Exercise: Look through the records below, and copy out every line that holds the string "agent".

(Material to process)

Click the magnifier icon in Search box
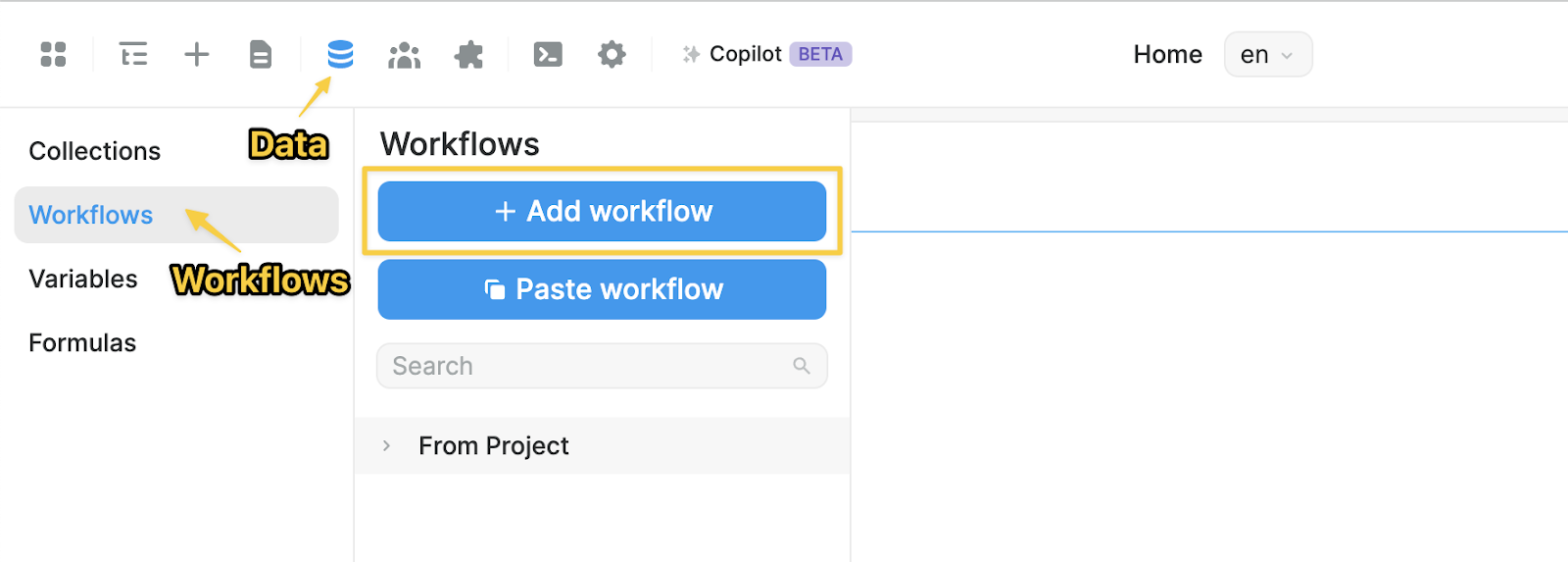 click(802, 366)
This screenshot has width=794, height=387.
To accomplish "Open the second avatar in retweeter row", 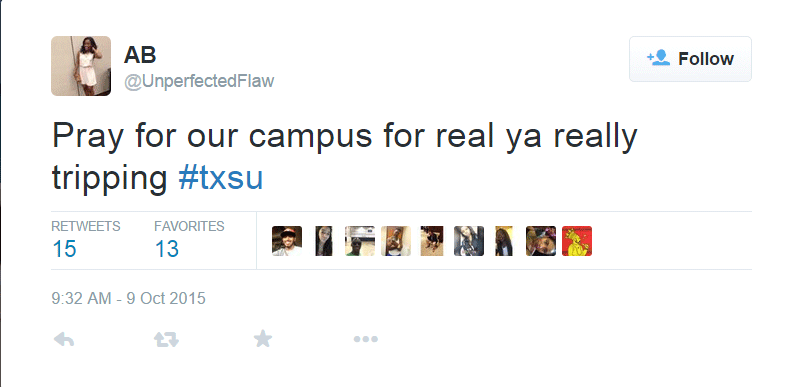I will pyautogui.click(x=324, y=241).
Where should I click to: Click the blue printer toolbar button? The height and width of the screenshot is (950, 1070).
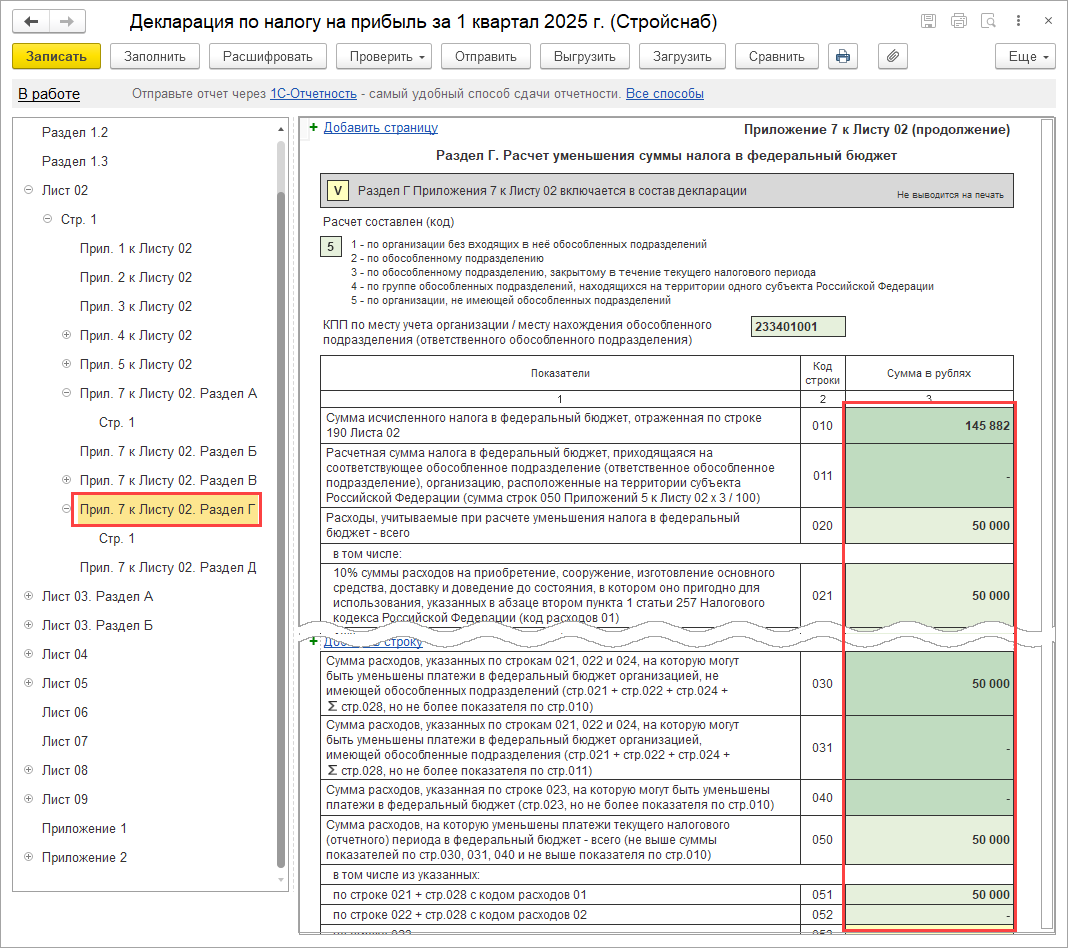coord(843,57)
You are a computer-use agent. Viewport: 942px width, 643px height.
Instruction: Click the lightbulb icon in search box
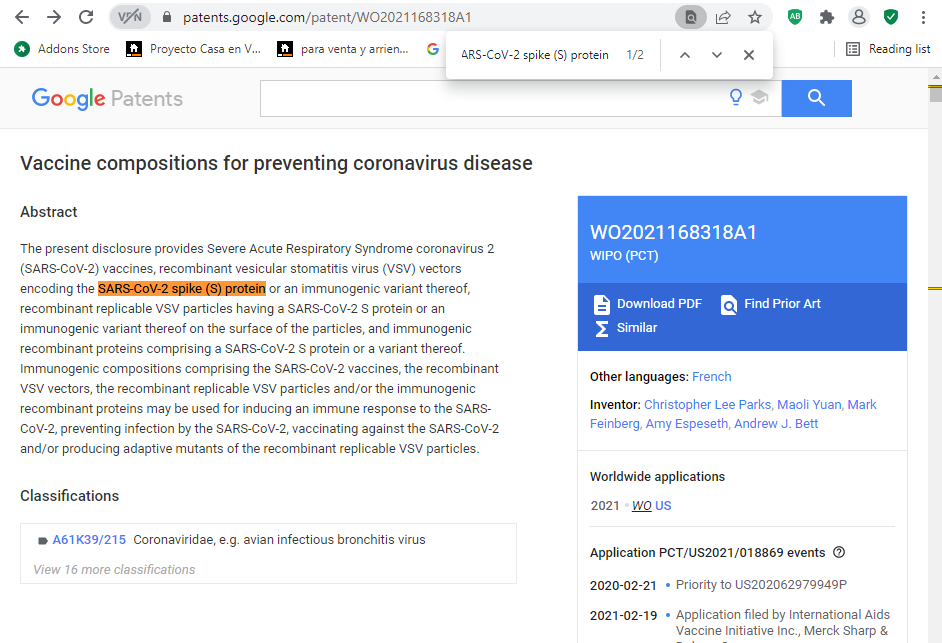click(737, 97)
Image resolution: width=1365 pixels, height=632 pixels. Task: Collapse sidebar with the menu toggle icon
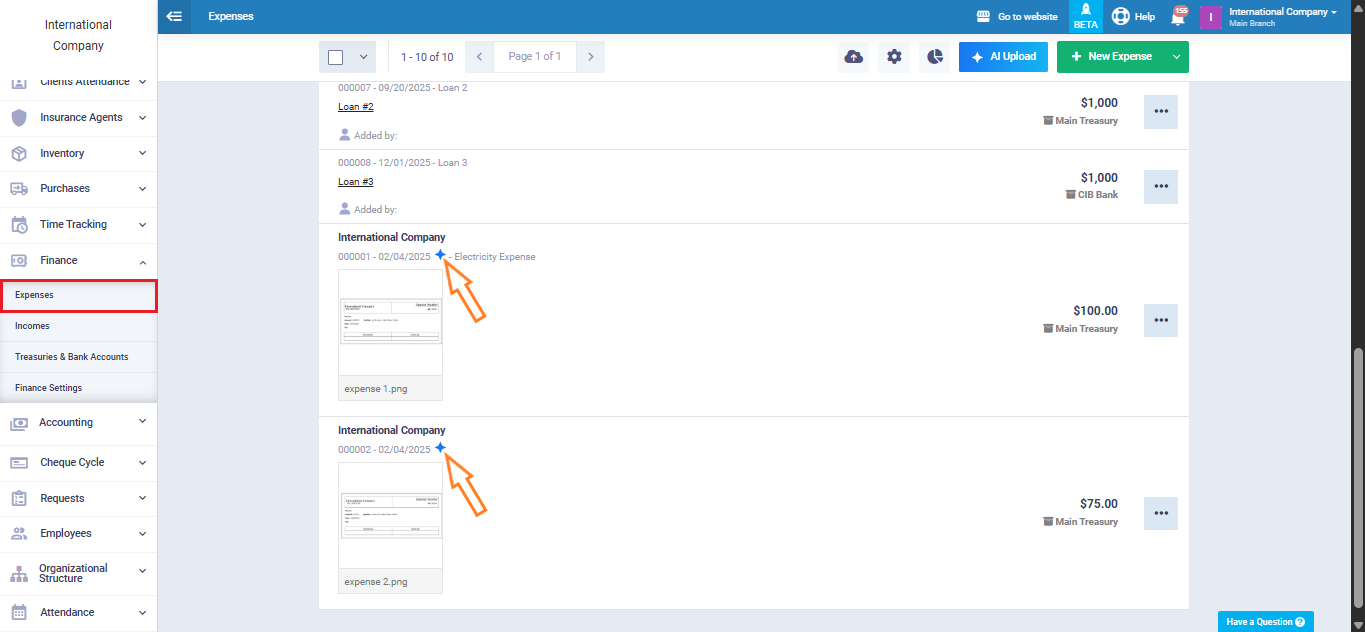pyautogui.click(x=174, y=17)
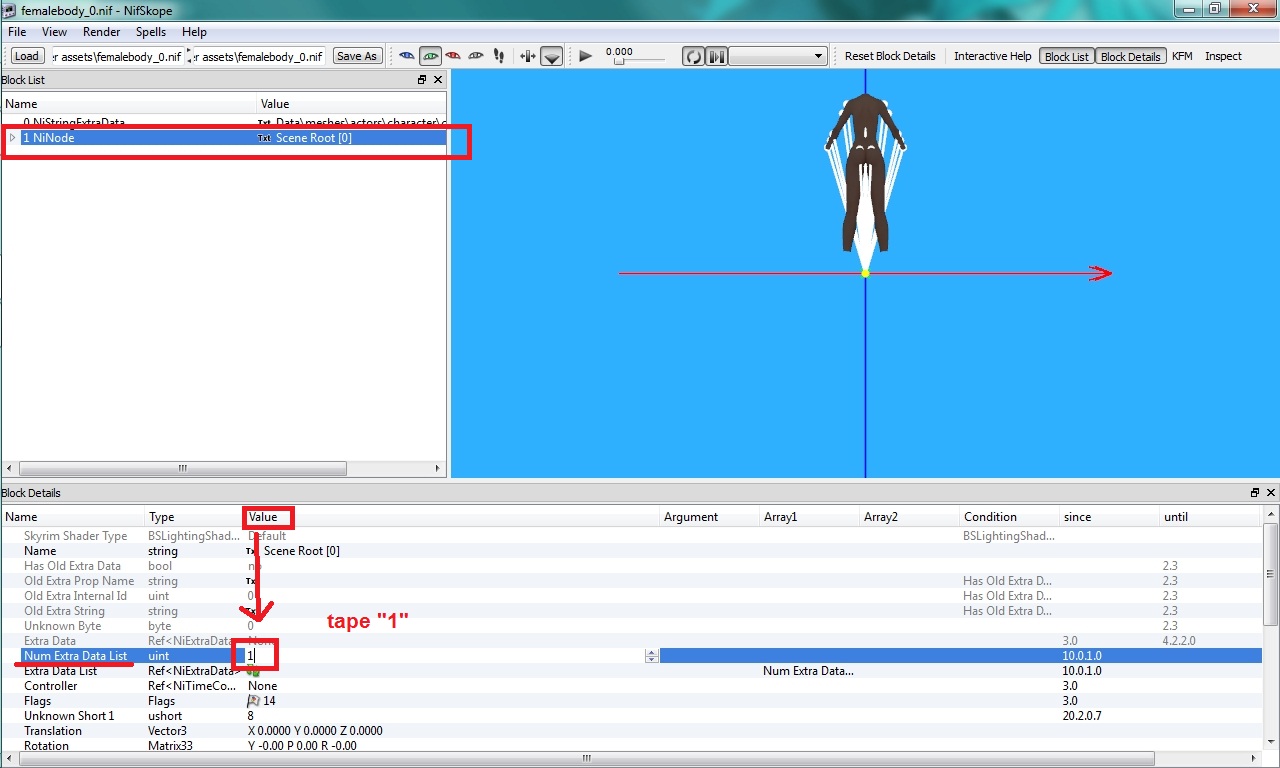The width and height of the screenshot is (1280, 768).
Task: Float the Block List panel
Action: pyautogui.click(x=422, y=80)
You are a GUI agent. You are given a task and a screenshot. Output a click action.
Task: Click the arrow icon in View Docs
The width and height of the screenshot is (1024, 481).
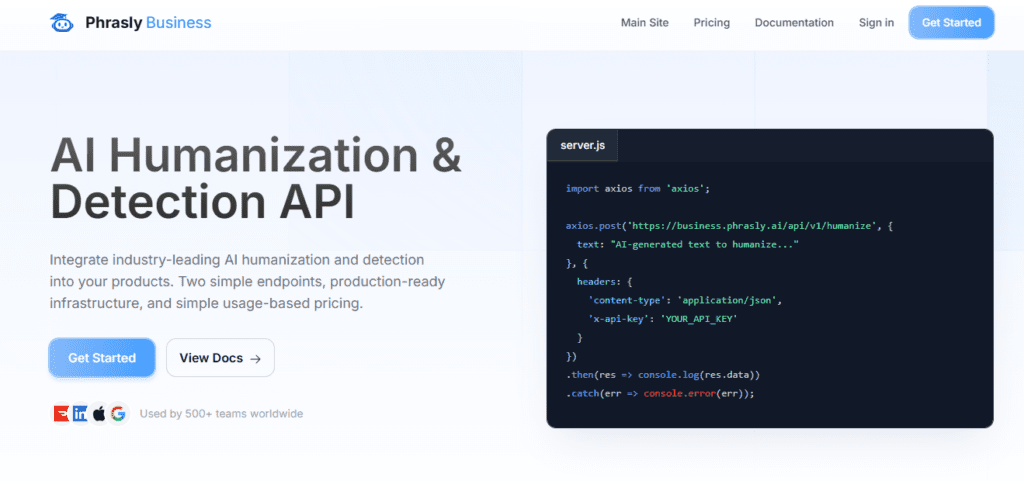pyautogui.click(x=256, y=358)
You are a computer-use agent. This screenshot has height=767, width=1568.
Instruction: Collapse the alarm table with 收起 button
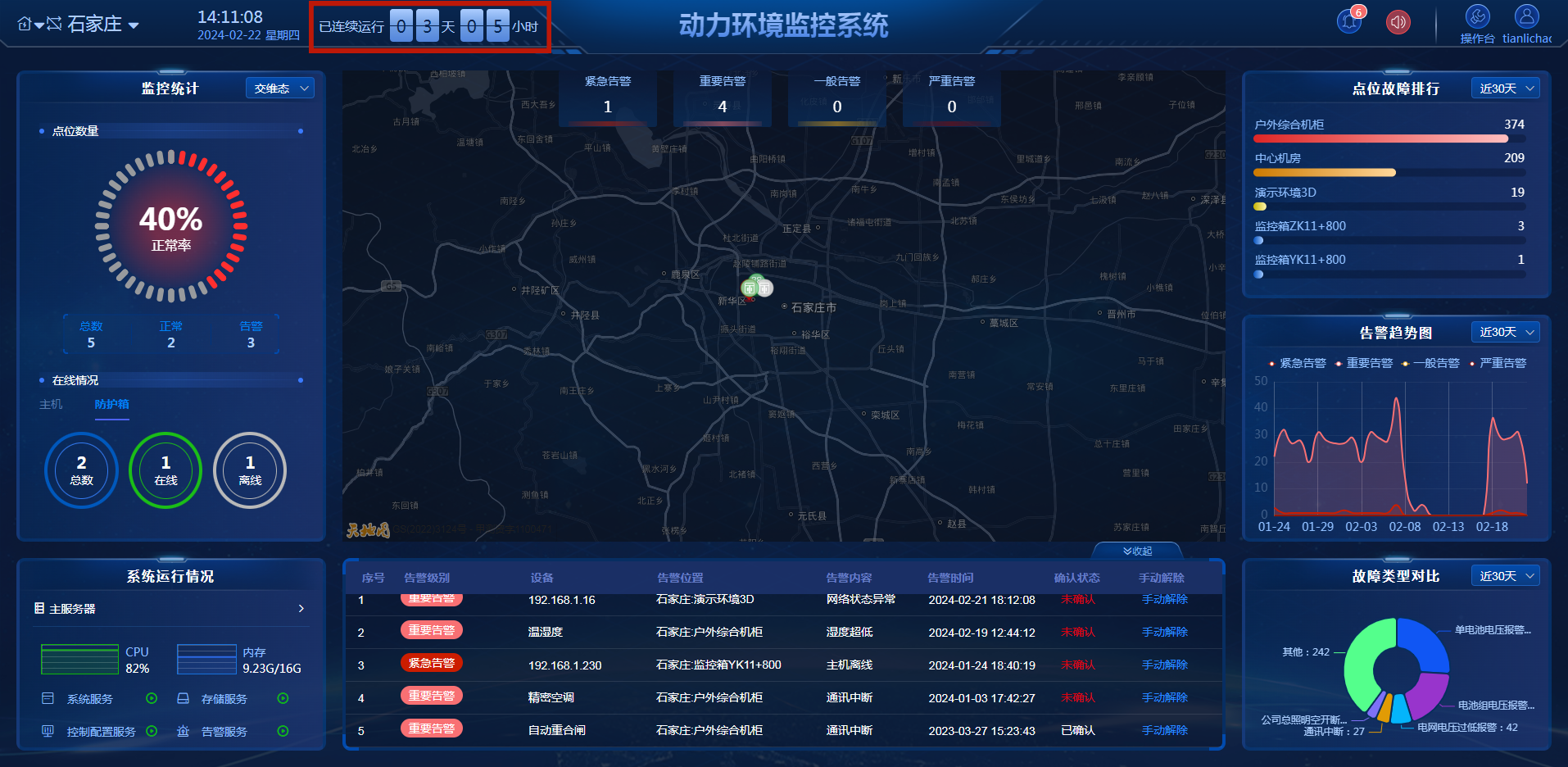coord(1137,551)
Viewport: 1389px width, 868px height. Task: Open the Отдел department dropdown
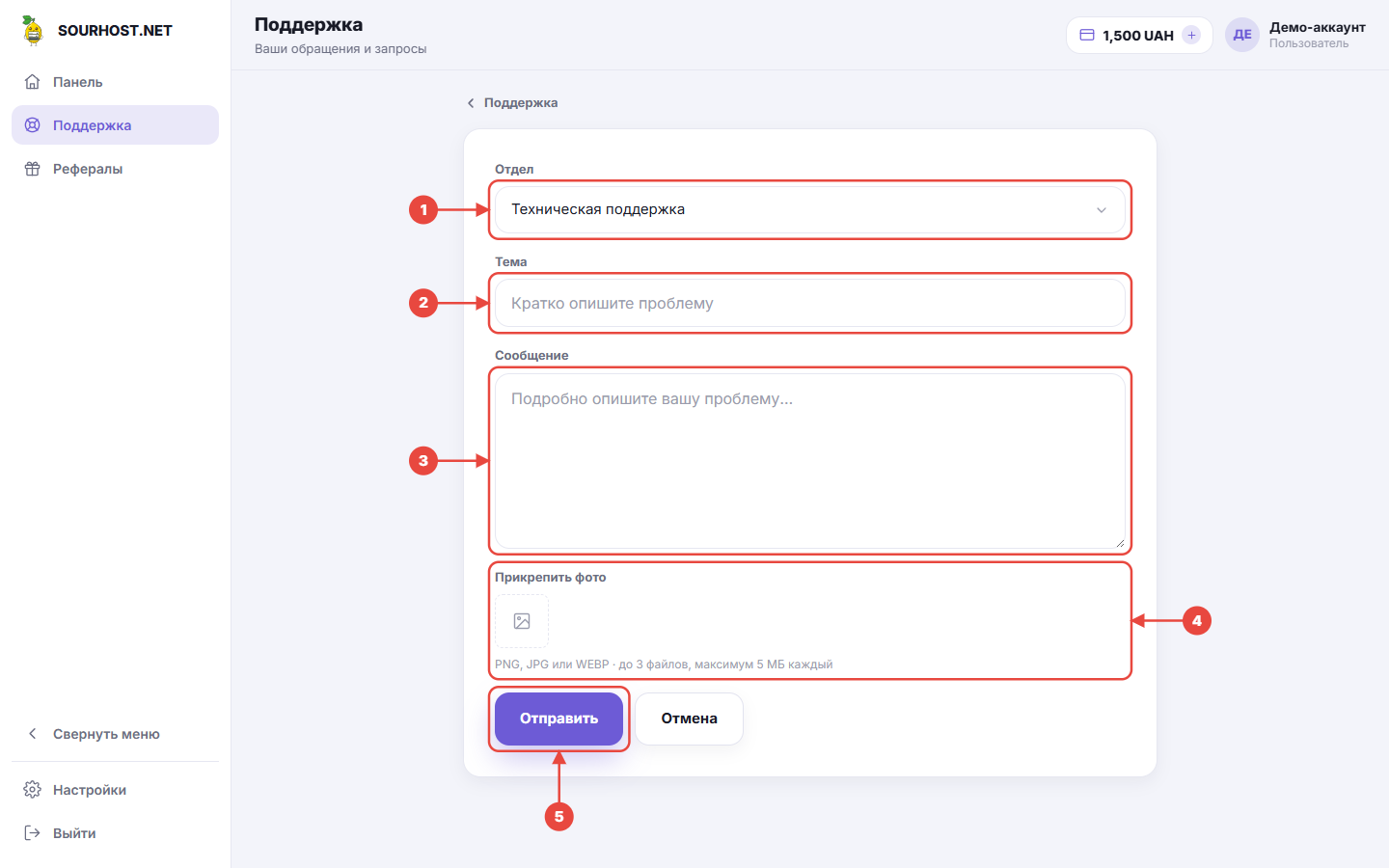pos(810,209)
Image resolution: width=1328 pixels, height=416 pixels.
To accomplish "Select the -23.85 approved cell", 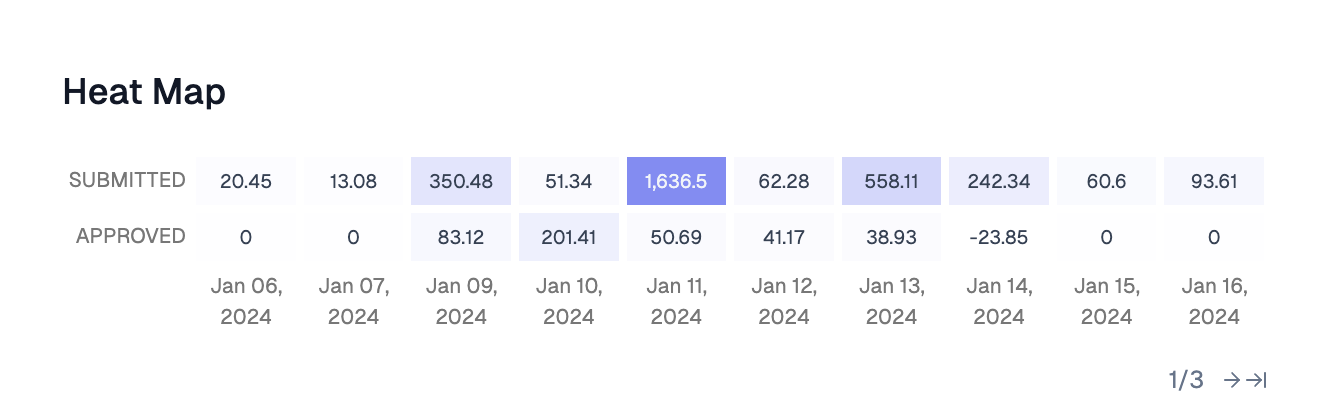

(End Material to process)

Answer to this exercise:
You are a computer-use agent. Viewport: 942px width, 643px height.
You are a GUI agent. You are given a task and a screenshot. Output a click action.
You are a computer-use agent. This screenshot has height=767, width=1568.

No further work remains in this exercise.